▶ **The problem**:
Could you filter the data below down to the lines that hold the word "agent"?

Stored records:
========================

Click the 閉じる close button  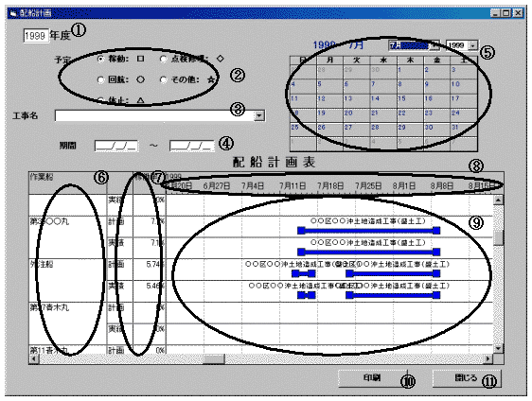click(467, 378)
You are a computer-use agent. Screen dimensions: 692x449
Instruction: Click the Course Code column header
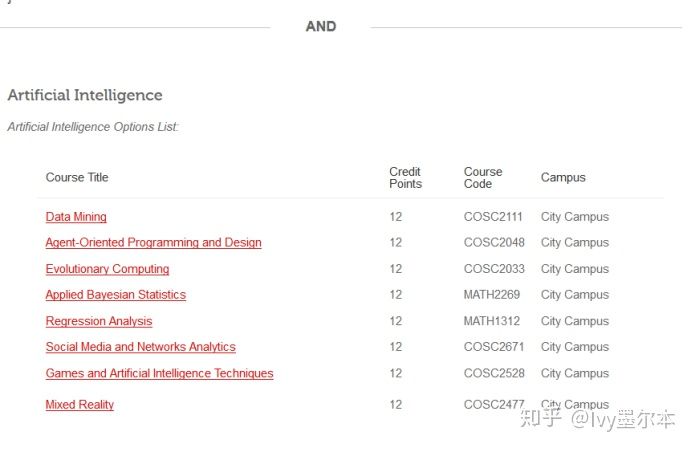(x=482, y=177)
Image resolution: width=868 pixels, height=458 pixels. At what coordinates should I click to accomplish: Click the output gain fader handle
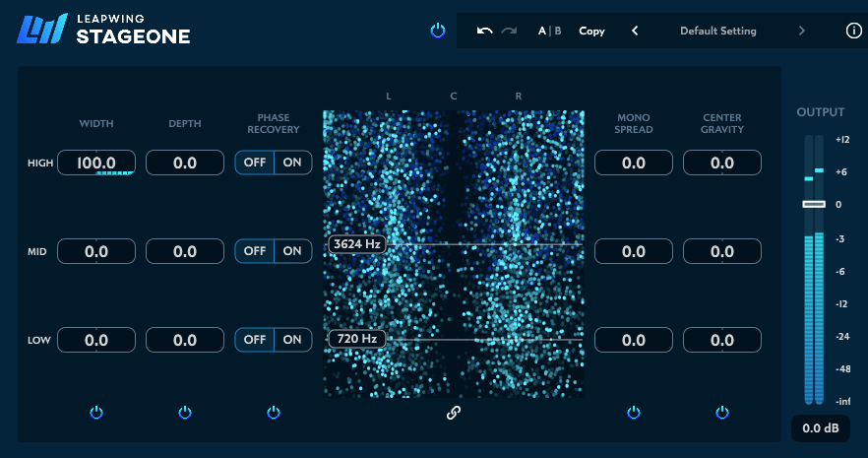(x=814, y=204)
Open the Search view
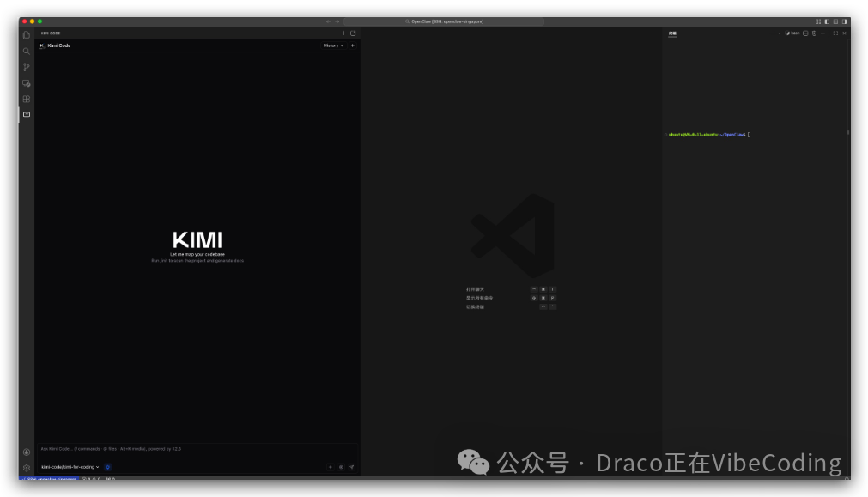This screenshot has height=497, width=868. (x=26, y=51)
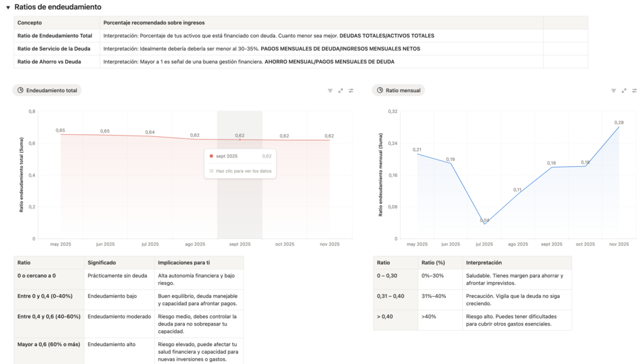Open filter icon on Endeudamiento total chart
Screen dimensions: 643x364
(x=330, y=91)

========================

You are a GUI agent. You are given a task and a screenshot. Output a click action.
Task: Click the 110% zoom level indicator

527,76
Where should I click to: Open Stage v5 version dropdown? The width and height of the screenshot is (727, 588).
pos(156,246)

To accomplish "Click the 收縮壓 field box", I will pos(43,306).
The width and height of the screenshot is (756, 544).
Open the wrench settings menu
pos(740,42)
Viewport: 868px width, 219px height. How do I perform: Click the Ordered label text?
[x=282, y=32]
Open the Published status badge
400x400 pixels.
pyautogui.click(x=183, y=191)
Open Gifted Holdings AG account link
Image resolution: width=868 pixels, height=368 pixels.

========================

▶ **Answer box**:
You are a computer-use agent. Screen dimensions: 692x449
You are a GUI agent. You are given a task and a screenshot. Output a click action.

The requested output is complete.